退官後の研究室は小学校
2015/08
大学の先生が退官するとき、大学の研究室から、先生も書籍も移動しなくてはいけません。
先生が自宅で暮らすのはむつかしいことではありませんが、研究室にある大量の書籍を自宅に引き取るのは難問です。
置き場所の問題が一番ですが、それだけでなく、自宅は人が集まって議論をしたり、研究に没頭するような空間でないことのほうが
多いからです。
こんなことを想像します。
今は夢物語ですが、いつの日か、現実になっているかもしれない学問の場所です。
大学の先生が退官するころに、1枚のカードが届きます。
たった1枚のカードですが、退官の寂しさを紛らわす楽しさをもたらしてくれます。
新しい研究室を選ぶ楽しみがあるからです。
カードには、先生が書籍を送り、自分の第2の研究室となる学校の候補地がいくつか載っています。
本の移動先は自宅ではありません。
自宅に送る人はめったにありません。
研究室がそのまま移動するのです。
全国の、かつて学校だった場所が、第2の研究室となって先生を待っています。
書籍の送料は自己負担ですが、場所を選ぶのは先生です。
別荘を持つ感覚に近いかもしれません。
候補地を古ぼけた地図やグーグルマップで調べがら、先生は思案します。
「山もいいなあ、でも、海も捨てがたい。」
あるいは
「生まれ故郷に近いのもいいけど、行ったことがない場所はどうだろう。ずっと住むわけではないし」
さまざまな分野の研究室が集まることのほうが多いのですが、時には数学の研究室だけ、歴史の研究室だけというところもあります。

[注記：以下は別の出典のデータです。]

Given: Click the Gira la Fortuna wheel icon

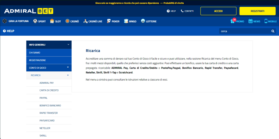Looking at the screenshot, I should [5, 21].
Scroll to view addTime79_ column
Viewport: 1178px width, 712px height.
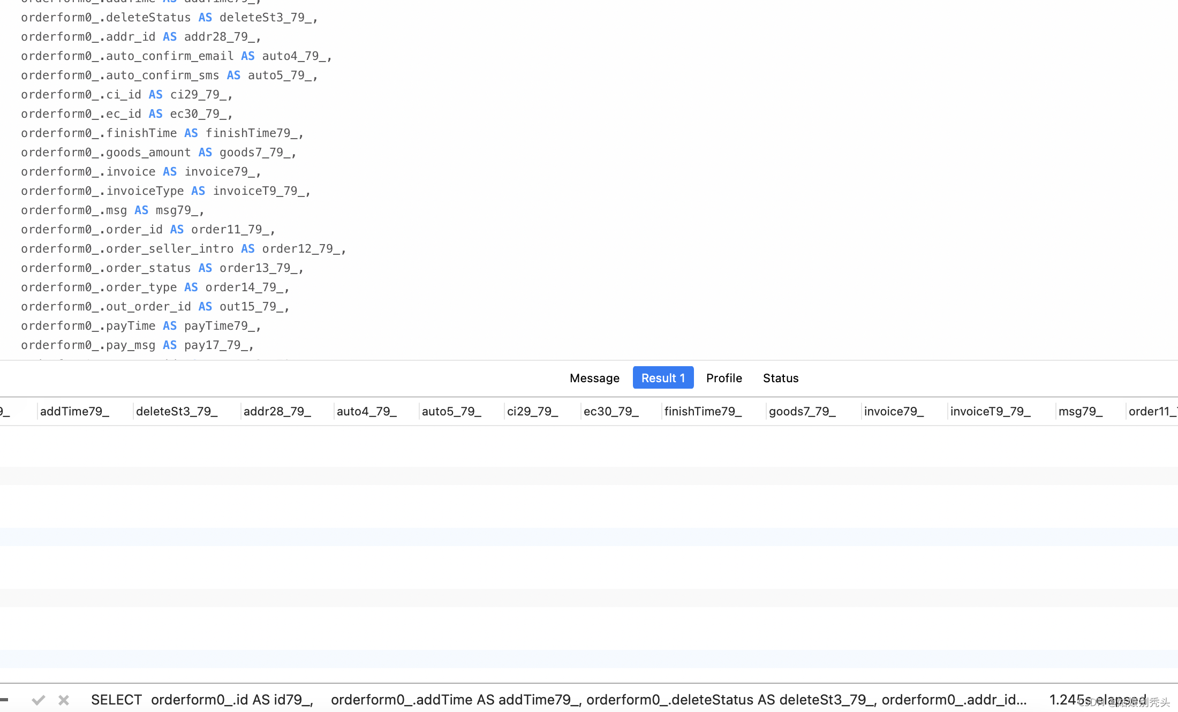pyautogui.click(x=74, y=411)
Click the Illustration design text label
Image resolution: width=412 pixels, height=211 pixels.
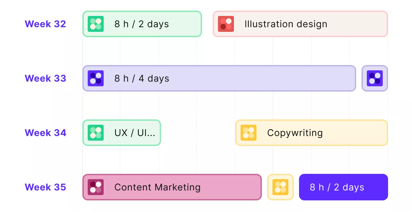pos(286,24)
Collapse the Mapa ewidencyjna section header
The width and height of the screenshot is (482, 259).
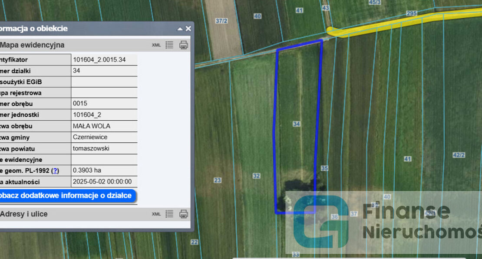click(33, 45)
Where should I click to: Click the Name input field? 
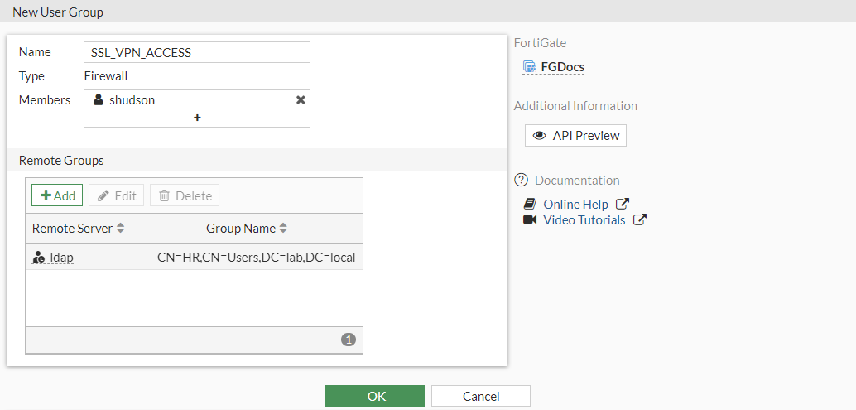coord(197,52)
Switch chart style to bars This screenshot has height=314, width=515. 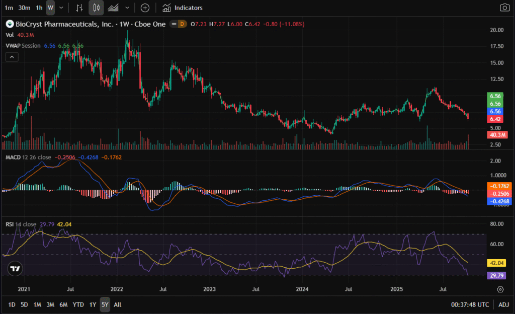(x=79, y=8)
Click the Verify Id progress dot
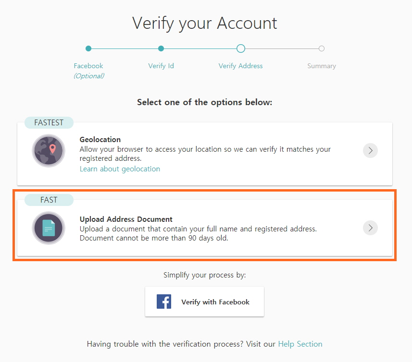The height and width of the screenshot is (362, 412). pyautogui.click(x=161, y=48)
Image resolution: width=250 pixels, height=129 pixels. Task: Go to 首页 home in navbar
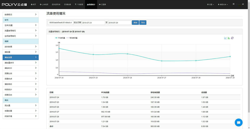(x=33, y=4)
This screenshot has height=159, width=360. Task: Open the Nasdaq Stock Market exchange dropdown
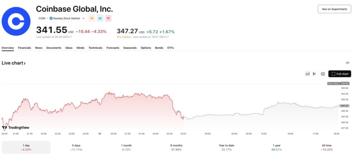pyautogui.click(x=68, y=18)
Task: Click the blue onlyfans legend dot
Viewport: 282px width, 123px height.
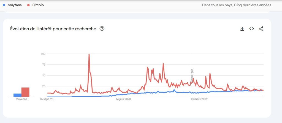Action: tap(4, 5)
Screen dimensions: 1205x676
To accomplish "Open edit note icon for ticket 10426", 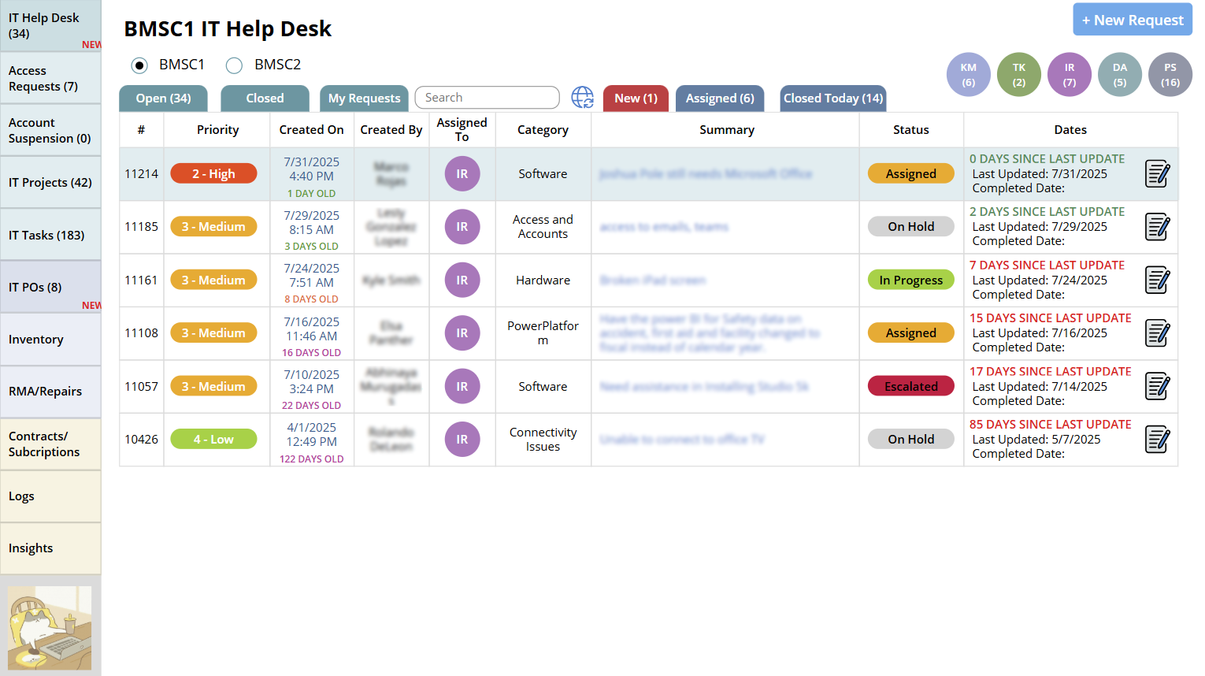I will [x=1156, y=440].
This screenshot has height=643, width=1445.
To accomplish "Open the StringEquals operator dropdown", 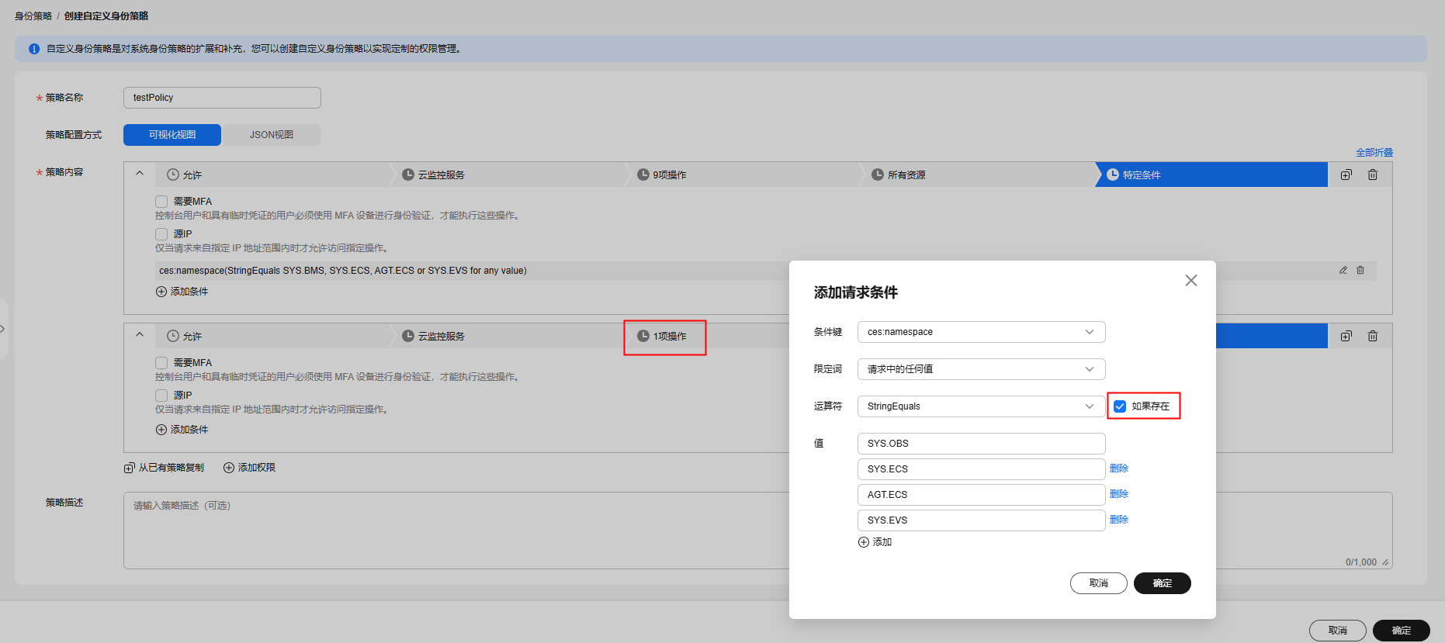I will pyautogui.click(x=980, y=406).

そこでは、いつのまにか、学会とは一種異なった、変わった集まりが生まれています。
学界は実はかなり細分化されているので、退官後に大きなくくりで研究対象に関する話ができるのは、かなり楽しいことでした。
本を置くだけで、自分の研究室に行かない人もいます。
半ば住民のようになってしまう先生もいます。
どちらにしろ、研究室は先生のものだけではなく、興味のある人なら誰も拒みません。
明治の頃、子どもたちに学問をと、小学校が津々浦々に生まれていったその思いが、再び学校に息づき始めます。
廃校になったことは事実であっても、研究の精神と書籍が学校をよみがえらせていくのでした。
大学だけが、研究の場所ではありません。
いつまでも学び探求したいという精神を持った人が、日本のあちこちに増えていくのを想像してみてください。
学校が消えていく、子どもが減っていくとただ嘆くよりは、前向きな気持ちになりませんか。